Extracted data entries

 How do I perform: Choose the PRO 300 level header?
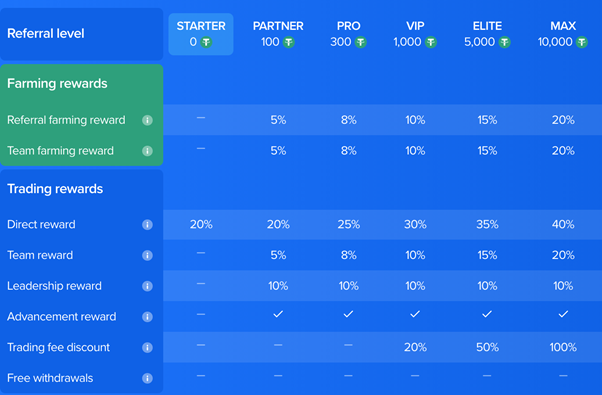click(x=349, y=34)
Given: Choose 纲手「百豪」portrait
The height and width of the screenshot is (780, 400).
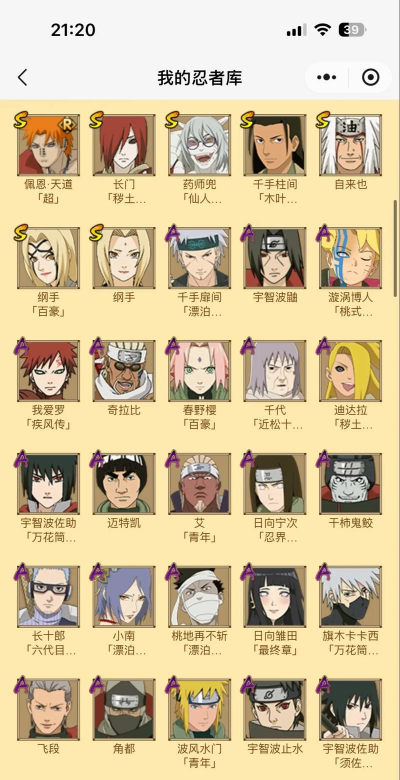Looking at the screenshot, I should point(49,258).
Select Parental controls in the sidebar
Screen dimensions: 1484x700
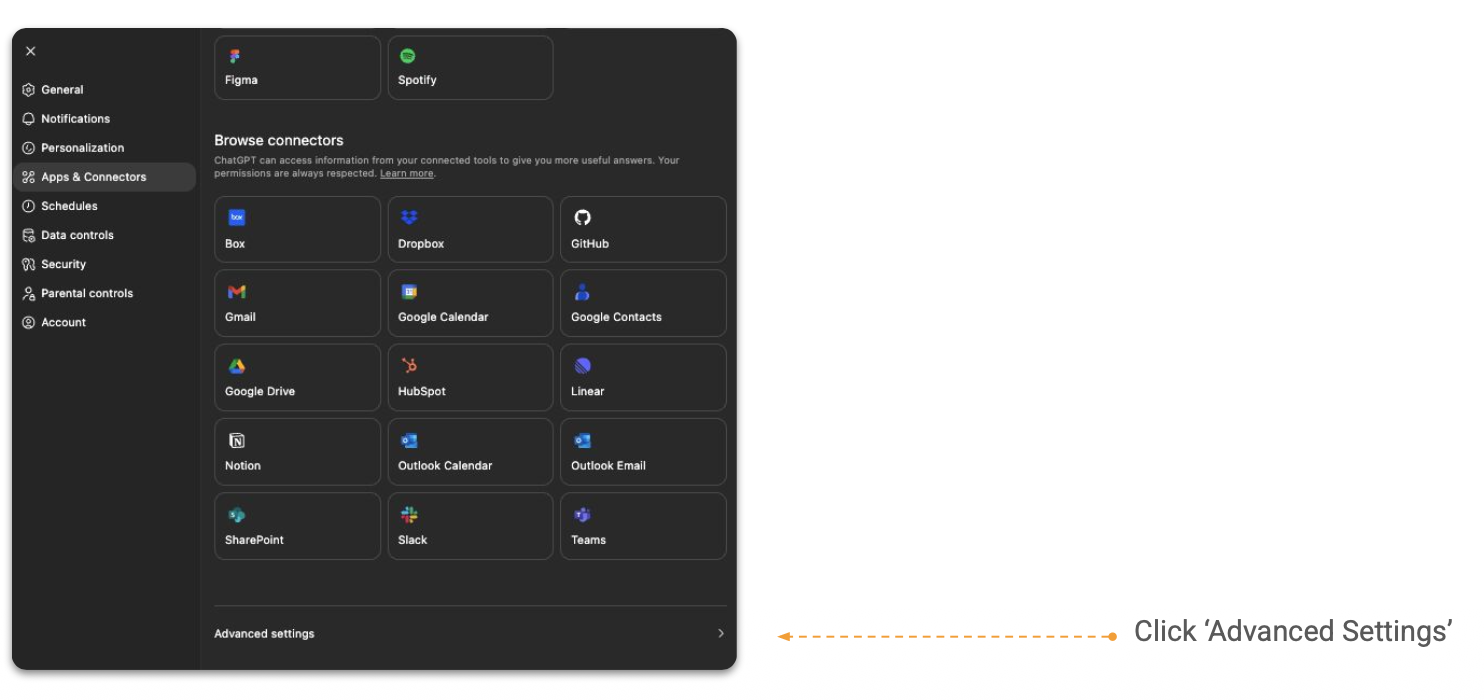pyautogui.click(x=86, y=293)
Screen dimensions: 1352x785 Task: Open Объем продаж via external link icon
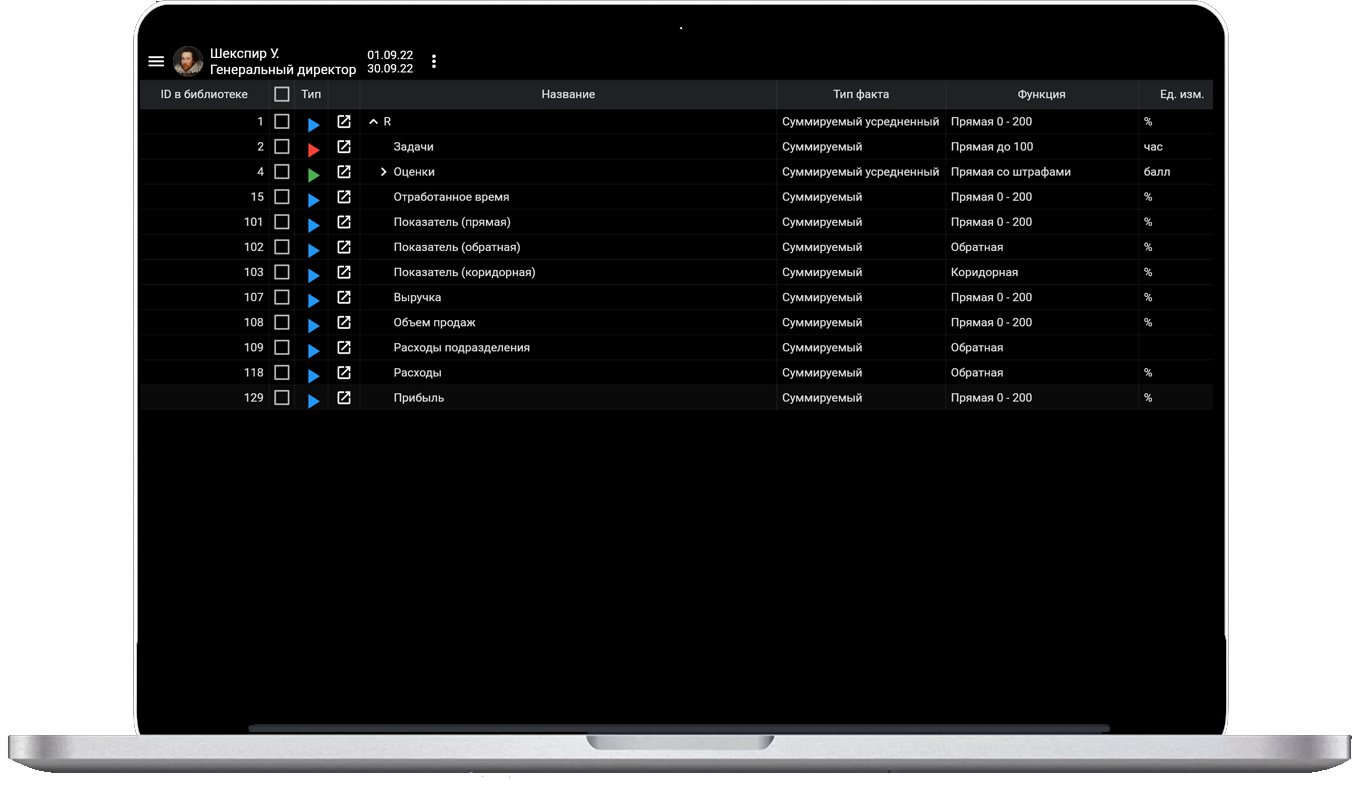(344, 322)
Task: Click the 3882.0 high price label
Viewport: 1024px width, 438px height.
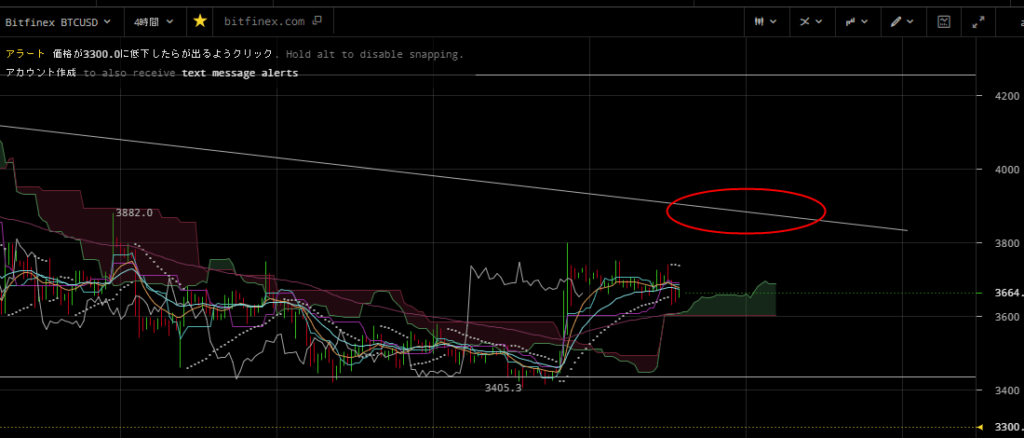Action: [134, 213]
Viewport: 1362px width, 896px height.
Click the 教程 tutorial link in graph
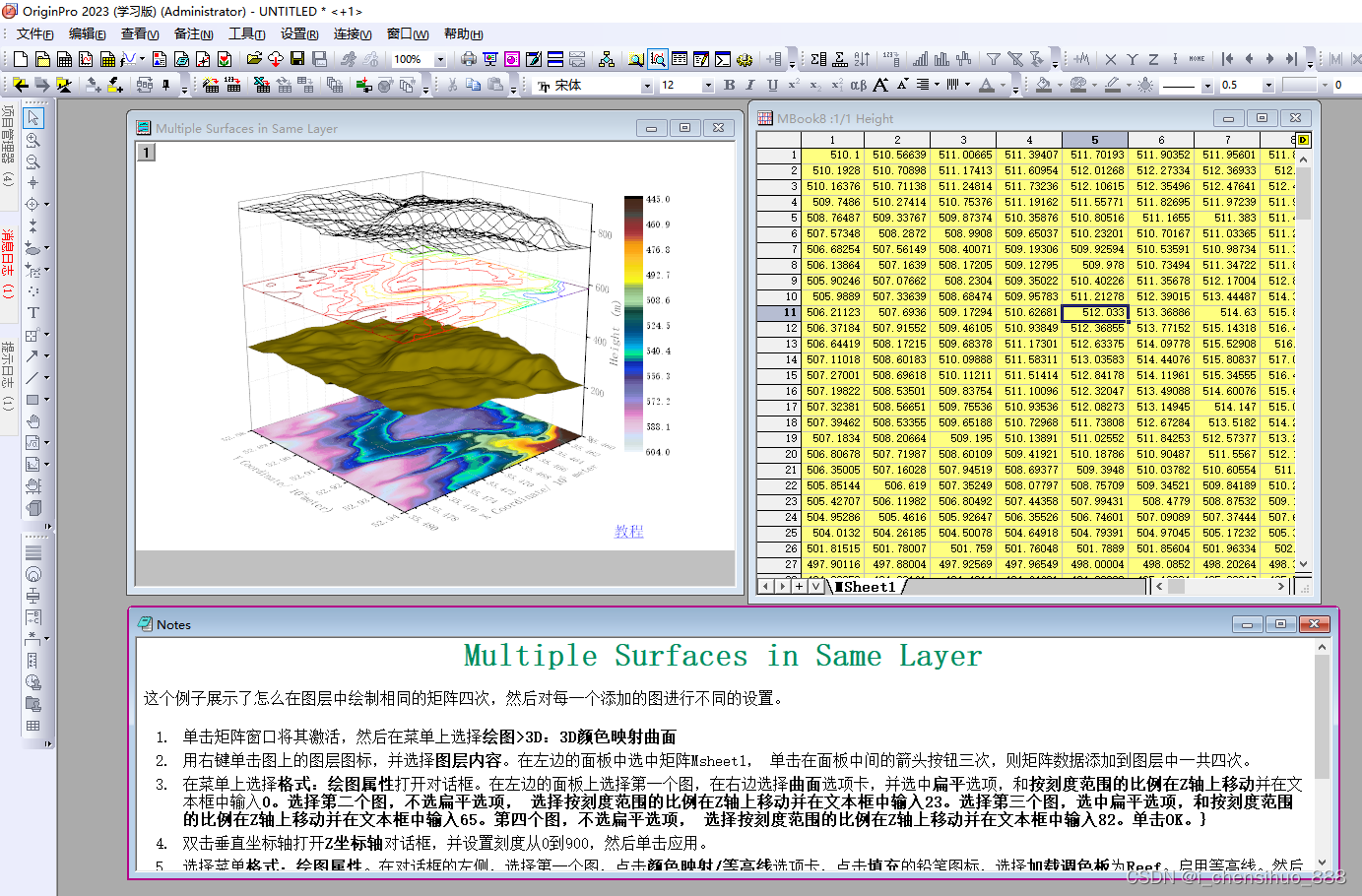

▶ [Problem to solve]: Excluding the pictures, write out exactly the lines from the line that contains "Screen dimensions: 1484x700" through the end of the records.

▶ [Output for this task]:
Screen dimensions: 1484x700
pyautogui.click(x=86, y=293)
Screen dimensions: 1352x785 Task: Open Объем продаж via external link icon
(344, 322)
Task: Click the 3882.0 high price label
Viewport: 1024px width, 438px height.
Action: [134, 213]
Viewport: 1362px width, 896px height.
Click the 教程 tutorial link in graph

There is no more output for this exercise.